- Born: Robert Allan Clothier October 21, 1921 Prince Rupert, British Columbia, Canada
- Died: February 10, 1999 (aged 77) North Vancouver, British Columbia, Canada

= Robert Clothier =

Canadian actor, artist (1921–1999)

Robert Allan Clothier, DFC (October 21, 1921 - February 10, 1999) was a Canadian stage and television actor most famous for his role as Relic on the CBC television series, The Beachcombers.

==Biography==
Like many of his contemporaries, he joined the Royal Canadian Air Force at an early age.
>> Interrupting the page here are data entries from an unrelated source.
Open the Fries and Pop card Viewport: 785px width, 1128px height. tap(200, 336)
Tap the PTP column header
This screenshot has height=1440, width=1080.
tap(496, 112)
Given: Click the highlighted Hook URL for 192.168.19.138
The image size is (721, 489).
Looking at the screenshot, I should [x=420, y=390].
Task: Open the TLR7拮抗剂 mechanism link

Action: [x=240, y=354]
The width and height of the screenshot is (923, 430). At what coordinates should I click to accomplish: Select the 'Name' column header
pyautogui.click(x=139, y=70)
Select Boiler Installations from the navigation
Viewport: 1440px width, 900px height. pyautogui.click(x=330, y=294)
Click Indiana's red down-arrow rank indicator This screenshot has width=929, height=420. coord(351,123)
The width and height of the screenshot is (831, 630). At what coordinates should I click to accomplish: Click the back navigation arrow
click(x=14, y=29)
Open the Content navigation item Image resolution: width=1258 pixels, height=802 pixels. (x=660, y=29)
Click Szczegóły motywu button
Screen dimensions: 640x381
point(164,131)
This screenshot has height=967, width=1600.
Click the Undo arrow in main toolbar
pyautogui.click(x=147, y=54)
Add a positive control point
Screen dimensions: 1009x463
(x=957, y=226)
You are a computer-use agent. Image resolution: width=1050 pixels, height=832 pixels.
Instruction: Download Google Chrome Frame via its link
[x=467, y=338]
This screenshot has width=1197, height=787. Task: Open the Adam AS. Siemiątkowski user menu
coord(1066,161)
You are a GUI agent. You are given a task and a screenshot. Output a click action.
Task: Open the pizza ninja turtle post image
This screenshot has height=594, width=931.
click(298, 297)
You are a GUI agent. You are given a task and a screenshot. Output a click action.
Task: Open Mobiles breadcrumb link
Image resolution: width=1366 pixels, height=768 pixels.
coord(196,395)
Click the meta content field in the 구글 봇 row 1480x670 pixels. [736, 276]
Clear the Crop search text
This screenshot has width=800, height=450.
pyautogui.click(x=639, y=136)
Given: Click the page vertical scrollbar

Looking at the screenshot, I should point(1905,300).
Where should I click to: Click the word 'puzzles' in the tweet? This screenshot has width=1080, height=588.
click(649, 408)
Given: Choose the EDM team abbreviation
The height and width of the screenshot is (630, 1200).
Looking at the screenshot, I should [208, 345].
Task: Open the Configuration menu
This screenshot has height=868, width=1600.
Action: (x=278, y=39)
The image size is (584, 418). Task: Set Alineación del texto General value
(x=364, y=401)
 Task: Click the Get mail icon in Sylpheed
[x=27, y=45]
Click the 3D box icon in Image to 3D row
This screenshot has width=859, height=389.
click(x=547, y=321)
He learned to fly at No. 1 Elementary Flying School in Malton and No. 4 Service Flying Training School in Saskatoon, and flew two tours operationally with 408 Squadron RCAF. He was awarded the Distinguished Flying Cross on December 5, 1944, the citation reading,

This officer has completed numerous sorties in the role of pilot, involving attacks on most of the enemy's heavily defended targets. On all occasions he has pressed home his attacks with great determination and by his personal example of courage, coolness and confidence has set an example which has inspired all with whom he has flown.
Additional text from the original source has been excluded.